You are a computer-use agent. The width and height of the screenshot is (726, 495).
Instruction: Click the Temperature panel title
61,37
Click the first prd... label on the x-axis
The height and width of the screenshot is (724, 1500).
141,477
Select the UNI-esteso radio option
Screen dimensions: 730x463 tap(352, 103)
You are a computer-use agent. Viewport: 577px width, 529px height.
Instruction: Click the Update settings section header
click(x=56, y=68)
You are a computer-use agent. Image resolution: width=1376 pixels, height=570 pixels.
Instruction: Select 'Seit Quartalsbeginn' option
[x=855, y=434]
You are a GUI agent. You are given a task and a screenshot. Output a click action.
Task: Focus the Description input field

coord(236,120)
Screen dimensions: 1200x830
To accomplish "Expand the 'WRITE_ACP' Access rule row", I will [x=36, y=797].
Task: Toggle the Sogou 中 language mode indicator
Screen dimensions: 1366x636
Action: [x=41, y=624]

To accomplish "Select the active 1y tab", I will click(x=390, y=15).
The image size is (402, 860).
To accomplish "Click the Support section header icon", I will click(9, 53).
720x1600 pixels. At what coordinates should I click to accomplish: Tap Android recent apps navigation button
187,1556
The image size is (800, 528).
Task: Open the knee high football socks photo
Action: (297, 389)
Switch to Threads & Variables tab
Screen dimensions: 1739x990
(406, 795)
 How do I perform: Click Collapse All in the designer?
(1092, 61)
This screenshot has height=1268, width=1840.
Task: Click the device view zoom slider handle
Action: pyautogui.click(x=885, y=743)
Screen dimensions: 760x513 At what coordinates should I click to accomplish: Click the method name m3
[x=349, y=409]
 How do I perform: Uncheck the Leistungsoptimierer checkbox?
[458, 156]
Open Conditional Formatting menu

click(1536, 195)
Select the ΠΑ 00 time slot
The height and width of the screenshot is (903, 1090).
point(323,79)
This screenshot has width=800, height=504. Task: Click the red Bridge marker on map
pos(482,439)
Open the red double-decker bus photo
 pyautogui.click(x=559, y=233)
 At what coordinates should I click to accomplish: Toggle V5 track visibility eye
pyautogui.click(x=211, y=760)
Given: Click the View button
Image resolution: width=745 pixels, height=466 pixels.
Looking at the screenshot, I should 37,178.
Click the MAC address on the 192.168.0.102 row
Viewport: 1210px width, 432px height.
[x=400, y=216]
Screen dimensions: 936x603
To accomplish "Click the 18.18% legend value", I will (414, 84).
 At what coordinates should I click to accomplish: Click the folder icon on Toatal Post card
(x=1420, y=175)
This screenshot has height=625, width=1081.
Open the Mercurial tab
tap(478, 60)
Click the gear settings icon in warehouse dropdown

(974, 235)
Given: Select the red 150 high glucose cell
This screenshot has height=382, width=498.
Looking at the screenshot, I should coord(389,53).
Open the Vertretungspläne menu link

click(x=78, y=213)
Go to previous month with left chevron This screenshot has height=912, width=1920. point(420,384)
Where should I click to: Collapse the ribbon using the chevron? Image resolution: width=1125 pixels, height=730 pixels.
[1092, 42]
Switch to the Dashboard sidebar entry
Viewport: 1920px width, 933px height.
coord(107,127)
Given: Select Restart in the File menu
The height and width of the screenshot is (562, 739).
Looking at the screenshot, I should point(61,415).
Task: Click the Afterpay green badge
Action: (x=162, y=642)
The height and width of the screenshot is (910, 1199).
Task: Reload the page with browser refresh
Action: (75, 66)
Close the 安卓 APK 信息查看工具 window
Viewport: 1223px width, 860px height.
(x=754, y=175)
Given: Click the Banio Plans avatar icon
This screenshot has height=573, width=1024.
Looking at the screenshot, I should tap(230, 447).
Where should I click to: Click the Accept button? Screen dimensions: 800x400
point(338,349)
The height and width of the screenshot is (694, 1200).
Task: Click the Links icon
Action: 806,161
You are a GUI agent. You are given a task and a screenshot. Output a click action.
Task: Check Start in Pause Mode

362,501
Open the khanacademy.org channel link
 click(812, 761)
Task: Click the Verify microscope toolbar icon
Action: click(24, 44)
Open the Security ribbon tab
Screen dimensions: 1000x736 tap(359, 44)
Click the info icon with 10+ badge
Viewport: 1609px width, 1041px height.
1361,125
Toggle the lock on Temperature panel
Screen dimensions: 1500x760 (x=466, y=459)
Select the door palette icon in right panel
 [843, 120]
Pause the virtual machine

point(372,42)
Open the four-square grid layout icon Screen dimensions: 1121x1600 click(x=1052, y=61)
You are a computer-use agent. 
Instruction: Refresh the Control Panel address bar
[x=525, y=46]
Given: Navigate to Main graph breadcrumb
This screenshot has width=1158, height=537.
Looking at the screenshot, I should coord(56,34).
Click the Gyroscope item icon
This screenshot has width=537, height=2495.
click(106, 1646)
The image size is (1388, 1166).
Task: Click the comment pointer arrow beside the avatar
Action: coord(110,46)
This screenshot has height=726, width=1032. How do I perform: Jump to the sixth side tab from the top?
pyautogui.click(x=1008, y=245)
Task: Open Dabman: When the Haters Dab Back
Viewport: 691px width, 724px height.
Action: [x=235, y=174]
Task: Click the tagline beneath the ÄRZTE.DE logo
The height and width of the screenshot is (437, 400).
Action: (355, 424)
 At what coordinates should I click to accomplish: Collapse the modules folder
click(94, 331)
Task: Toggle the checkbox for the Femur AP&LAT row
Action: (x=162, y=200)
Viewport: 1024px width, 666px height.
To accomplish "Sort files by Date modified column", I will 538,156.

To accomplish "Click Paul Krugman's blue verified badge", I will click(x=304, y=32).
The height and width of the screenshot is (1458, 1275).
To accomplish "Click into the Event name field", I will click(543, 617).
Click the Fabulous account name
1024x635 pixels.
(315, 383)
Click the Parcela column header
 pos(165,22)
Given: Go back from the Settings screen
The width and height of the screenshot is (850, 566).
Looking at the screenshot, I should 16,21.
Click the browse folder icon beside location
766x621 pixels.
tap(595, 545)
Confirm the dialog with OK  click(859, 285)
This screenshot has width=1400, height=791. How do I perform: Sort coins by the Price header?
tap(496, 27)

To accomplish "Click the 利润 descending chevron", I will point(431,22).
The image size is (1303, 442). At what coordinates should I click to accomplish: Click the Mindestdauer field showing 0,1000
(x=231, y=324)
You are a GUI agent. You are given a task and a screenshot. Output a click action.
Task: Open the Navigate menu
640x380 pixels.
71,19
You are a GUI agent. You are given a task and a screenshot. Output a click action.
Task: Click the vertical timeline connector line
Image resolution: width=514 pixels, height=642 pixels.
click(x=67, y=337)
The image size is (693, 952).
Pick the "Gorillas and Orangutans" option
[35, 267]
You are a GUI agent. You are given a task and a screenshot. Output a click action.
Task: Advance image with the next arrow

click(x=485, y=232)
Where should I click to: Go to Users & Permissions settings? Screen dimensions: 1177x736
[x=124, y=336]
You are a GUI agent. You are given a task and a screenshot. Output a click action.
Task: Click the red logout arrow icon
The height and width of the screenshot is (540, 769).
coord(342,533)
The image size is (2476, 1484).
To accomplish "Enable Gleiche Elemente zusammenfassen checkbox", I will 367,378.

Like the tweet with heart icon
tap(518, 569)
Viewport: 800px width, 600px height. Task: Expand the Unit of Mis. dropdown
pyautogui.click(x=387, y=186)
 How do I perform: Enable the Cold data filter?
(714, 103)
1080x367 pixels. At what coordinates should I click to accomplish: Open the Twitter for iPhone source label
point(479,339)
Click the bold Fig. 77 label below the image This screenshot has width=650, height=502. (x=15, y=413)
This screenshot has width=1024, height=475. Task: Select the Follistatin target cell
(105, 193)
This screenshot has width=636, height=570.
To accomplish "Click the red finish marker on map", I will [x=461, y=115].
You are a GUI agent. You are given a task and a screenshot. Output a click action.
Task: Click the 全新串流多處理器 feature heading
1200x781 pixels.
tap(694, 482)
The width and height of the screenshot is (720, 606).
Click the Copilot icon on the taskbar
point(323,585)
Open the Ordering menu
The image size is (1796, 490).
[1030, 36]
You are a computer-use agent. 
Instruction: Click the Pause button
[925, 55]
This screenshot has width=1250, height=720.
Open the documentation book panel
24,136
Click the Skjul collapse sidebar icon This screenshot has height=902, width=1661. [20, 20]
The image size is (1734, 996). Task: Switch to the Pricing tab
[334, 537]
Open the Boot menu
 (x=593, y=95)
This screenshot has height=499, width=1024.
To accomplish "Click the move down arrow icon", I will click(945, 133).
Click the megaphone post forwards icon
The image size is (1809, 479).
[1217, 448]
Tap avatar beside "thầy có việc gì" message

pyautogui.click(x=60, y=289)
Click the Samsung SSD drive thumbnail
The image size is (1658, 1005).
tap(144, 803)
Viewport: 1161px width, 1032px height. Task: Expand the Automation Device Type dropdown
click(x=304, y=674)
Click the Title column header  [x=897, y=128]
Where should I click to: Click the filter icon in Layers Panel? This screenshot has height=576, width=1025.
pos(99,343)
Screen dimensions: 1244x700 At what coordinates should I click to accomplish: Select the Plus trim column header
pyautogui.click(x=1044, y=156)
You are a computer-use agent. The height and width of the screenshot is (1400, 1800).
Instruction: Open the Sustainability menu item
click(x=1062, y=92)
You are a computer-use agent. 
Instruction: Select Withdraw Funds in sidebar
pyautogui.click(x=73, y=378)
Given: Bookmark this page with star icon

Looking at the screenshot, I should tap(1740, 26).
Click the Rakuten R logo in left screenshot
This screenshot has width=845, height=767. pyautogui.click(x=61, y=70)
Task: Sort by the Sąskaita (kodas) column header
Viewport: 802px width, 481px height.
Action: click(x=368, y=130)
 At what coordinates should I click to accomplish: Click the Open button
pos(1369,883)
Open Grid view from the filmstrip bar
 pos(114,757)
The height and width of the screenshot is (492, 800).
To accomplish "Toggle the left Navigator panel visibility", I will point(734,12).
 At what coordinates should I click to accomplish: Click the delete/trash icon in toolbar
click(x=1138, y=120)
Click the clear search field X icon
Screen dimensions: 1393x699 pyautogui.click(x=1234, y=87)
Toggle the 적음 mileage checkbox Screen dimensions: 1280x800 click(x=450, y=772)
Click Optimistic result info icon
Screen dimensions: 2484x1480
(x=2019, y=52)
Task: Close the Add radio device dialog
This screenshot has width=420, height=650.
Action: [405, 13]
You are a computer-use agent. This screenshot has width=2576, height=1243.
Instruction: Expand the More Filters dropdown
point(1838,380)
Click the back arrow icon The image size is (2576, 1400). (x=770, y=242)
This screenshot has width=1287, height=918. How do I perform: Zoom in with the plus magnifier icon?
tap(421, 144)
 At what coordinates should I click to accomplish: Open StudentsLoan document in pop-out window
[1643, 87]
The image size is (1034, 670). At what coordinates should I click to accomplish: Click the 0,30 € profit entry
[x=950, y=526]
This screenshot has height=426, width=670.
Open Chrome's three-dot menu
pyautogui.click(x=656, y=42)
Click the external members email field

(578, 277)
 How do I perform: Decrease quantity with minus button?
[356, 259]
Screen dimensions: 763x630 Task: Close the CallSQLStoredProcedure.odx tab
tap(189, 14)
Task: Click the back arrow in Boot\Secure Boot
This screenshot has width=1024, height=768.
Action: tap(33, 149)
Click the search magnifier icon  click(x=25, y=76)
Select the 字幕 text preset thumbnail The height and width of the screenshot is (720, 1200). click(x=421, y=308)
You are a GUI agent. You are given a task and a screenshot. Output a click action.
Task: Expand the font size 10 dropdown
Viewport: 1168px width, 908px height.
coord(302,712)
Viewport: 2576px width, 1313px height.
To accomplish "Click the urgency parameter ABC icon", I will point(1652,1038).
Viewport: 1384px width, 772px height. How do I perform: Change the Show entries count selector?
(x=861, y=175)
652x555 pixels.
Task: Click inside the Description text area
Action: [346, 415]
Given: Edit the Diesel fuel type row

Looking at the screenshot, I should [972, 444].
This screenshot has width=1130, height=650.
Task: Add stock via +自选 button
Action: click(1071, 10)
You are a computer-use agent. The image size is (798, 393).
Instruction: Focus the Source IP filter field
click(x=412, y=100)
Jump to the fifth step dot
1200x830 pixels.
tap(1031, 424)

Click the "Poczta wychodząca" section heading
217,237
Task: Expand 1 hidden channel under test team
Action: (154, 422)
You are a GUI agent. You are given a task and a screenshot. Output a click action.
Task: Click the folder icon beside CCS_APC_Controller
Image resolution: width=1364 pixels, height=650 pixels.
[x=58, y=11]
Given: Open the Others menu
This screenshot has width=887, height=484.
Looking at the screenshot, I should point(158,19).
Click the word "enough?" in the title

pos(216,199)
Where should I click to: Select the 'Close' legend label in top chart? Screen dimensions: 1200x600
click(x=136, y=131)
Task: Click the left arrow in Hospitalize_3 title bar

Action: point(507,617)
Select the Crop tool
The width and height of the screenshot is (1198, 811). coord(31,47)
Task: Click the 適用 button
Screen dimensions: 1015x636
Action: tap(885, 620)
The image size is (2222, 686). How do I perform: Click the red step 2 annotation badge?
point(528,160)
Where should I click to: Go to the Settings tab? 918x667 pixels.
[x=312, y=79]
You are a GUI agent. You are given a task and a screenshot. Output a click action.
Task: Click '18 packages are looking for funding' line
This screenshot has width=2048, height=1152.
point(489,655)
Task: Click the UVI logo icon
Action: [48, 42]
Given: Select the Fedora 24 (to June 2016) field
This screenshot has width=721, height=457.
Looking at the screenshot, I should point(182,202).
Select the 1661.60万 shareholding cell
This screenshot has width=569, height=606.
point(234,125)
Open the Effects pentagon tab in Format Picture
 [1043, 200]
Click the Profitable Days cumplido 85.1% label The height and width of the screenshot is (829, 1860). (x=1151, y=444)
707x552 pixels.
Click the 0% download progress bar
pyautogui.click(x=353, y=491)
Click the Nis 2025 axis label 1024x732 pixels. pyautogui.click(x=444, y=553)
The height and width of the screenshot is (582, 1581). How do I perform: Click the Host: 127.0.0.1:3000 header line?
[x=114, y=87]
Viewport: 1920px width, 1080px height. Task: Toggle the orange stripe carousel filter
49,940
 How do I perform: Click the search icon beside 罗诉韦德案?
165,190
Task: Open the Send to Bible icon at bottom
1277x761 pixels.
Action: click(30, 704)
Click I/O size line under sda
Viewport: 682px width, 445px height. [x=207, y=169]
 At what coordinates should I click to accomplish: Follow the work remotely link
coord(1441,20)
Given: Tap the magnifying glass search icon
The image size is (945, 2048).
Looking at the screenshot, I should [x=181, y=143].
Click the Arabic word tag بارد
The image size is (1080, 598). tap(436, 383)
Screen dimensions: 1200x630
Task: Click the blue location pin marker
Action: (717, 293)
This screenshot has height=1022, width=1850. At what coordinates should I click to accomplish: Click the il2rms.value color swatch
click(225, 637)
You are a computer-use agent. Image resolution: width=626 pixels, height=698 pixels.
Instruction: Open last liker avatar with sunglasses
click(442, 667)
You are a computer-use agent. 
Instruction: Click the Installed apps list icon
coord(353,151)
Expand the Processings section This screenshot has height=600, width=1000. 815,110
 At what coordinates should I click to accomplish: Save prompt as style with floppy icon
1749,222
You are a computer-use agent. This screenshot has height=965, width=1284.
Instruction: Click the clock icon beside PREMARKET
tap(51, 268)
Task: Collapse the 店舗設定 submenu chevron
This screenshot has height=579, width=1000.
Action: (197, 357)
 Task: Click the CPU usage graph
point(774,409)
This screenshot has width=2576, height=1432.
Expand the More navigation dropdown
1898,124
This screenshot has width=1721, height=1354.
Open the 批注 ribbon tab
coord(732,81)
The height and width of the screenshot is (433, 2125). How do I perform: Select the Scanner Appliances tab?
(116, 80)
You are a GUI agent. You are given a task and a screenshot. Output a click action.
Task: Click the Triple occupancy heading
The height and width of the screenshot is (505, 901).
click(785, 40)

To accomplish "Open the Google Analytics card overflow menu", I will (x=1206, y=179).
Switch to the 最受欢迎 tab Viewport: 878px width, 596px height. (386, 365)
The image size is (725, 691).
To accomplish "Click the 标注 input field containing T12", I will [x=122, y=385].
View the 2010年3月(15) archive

[Problem to solve] Find the word "dialog" in the entries and show each line where it is found.

[Answer to the problem]
Confirm the dialog with OK  click(859, 285)
Task: Close the Add radio device dialog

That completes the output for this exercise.